== EXTRACTED TEXT
Meucci was a Florentine who emigrated first to Cuba and then to the United States, settling in New York. According to Catania, Meucci discovered technologies essential to telephonic communication. His circuit diagrams demonstrating his 1870 discoveries are available in the National Archives.

But Meucci was unable to pay the $10 patent fee for his invention and lost the patent to Bell. Meucci continued to develop and eventually produce telephones. Meucci and the Globe Telephone Company were charged with patent infringement.

To make its case, Catania said, the government had to prove that Meucci — not Bell — was the inventor of the telephone.

But case went on until 1889, when Meucci died, and the question of who invented the telephone was left unanswered. Catania began his study of Meucci in 1988.

"He himself is an electrical engineer, and it was a kind of interest. After his retirement he had time to investigate, but in the beginning it was a more professional interest," Albertini said. Catania is a retired electrical engineer and researcher in the fields of radio links, millimeter waveguides and optical fibers.

The former professor at the Polytechnics of Milan and Turin is the author of Antonio Meucci — L'inventore e il suo tempo, and has completed two volumes of what is proposed to be a four-volume study of the life and work of Meucci.



Below is the complete text of the ruling in the Antonio Meucci case

From 31 Federal Reporter 728-735

American Bell Telephone Co. v. Globe Telephone Co. and others

Circuit Court, S. D. New York. July 19, 1887

1. PATENTS FOR INVENTIONS—INFRINGEMENT—ACTS WARRANTING INJUNCTION—BELL TELEPHONE.

Letters patent No. 174,465 were granted March 7, 1876, to Alexander Graham Bell, for certain improvements in telegraphy, the fifth claim of which, relating to the transmission of speech by electricity, became entitled, by judicial construction, to abroad interpretation in favor of the inventor. Prior to 1885 the Globe Telephone Company was incorporated under the laws of New York, the object of its formation being to manufacture, sell, license, and lease telegraphic, telephonic, and electric instruments, and supplies therefor, and to acquire and dispose of patents, patent‑rights, and inventions relating thereto. The company acquired certain patents, which were shown to be infringements upon the Bell patent, and put up in their office sample instruments of an infringing character. They also, by advertisements, invited the public to purchase their instruments, and become licensees of their patents and claims. No instruments, however, were ever actually made or used, except experimentally, and none were ever sold. Held, that the acts of the company were sufficient to warrant a decree restraining infringement.
====
== RECORDS TO USE
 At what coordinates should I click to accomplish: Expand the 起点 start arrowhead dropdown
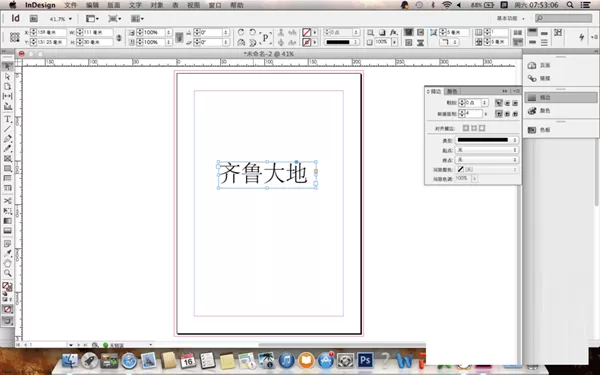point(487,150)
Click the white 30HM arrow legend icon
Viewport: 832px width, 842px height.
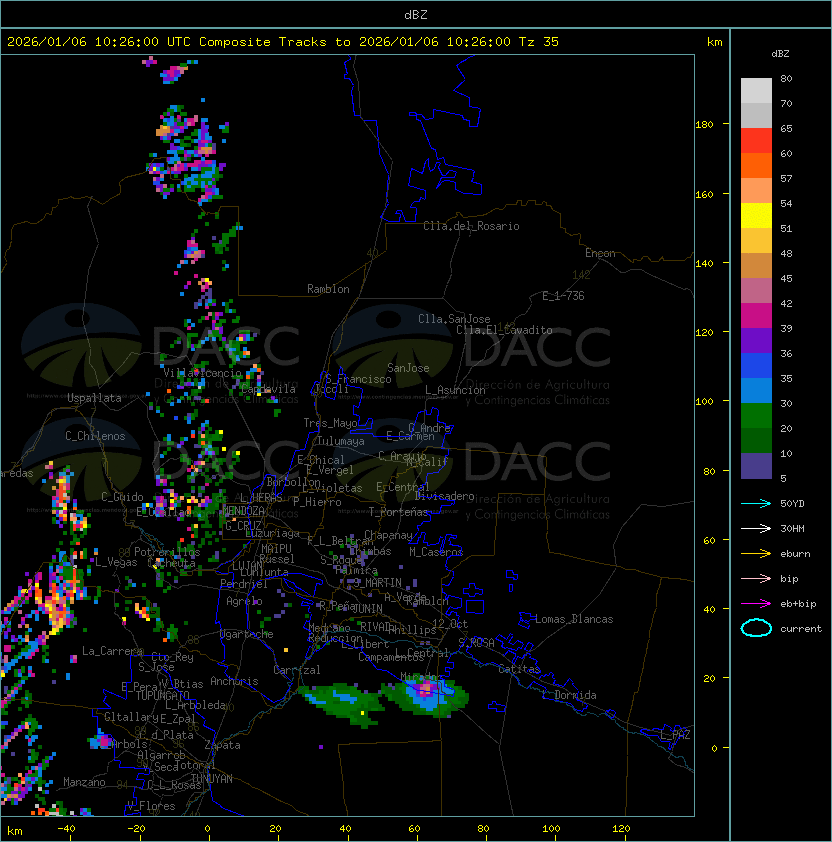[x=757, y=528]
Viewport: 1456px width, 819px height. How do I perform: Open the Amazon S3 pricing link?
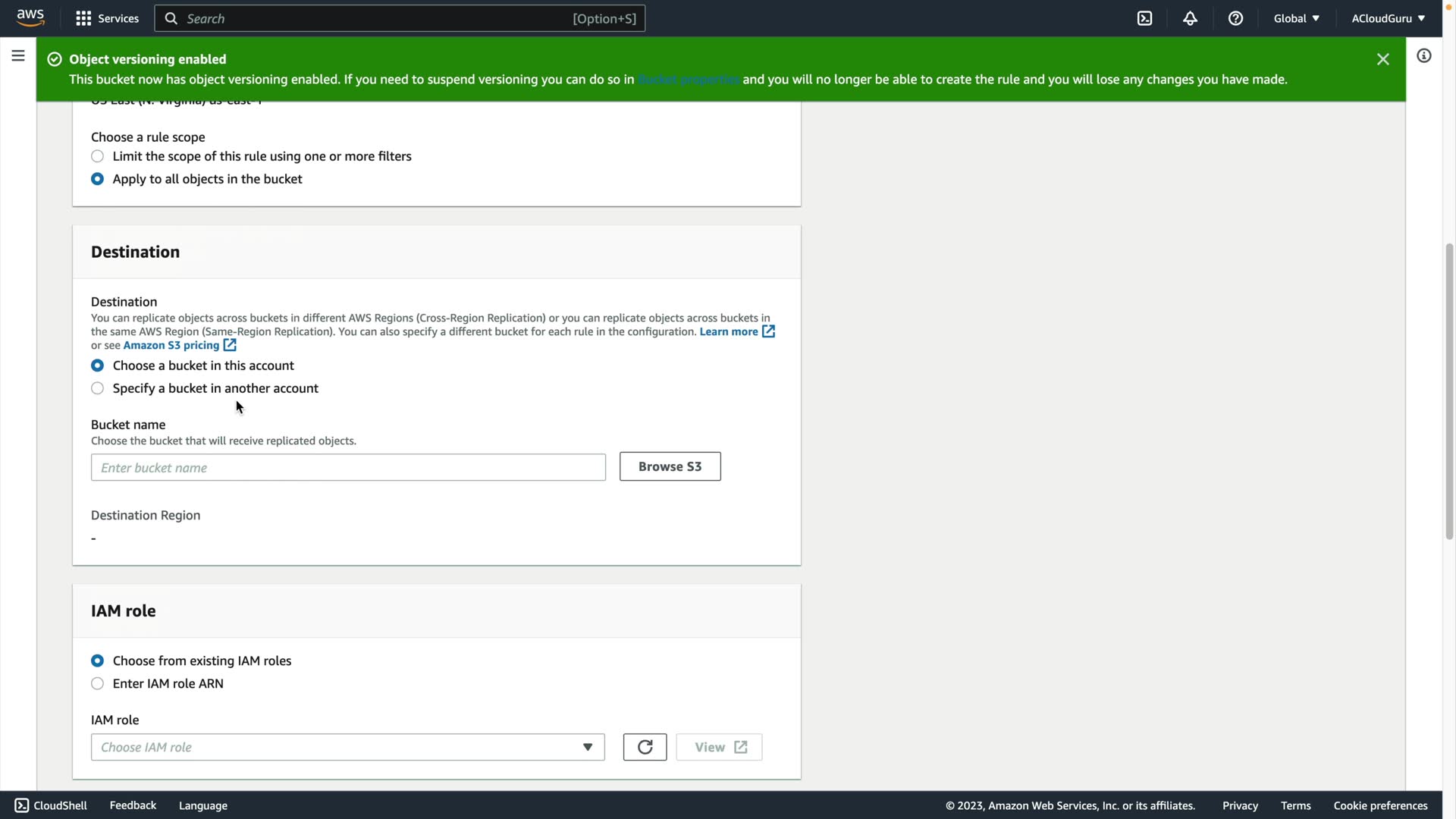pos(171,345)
====
■ GOAL 1
According to the text on Meucci, in what year did Catania begin studying Meucci?
■ GOAL 2
Copy every line of the three records word for word, leaving out the pictures.

■ CORRECT RESPONSE 1
1988

■ CORRECT RESPONSE 2
 At what coordinates should I click to accomplish: Expand the 起点 start arrowhead dropdown
point(487,150)
Click the white 30HM arrow legend icon
Viewport: 832px width, 842px height.
[x=757, y=528]
Viewport: 1456px width, 819px height. How do I perform: Open the Amazon S3 pricing link?
pos(171,345)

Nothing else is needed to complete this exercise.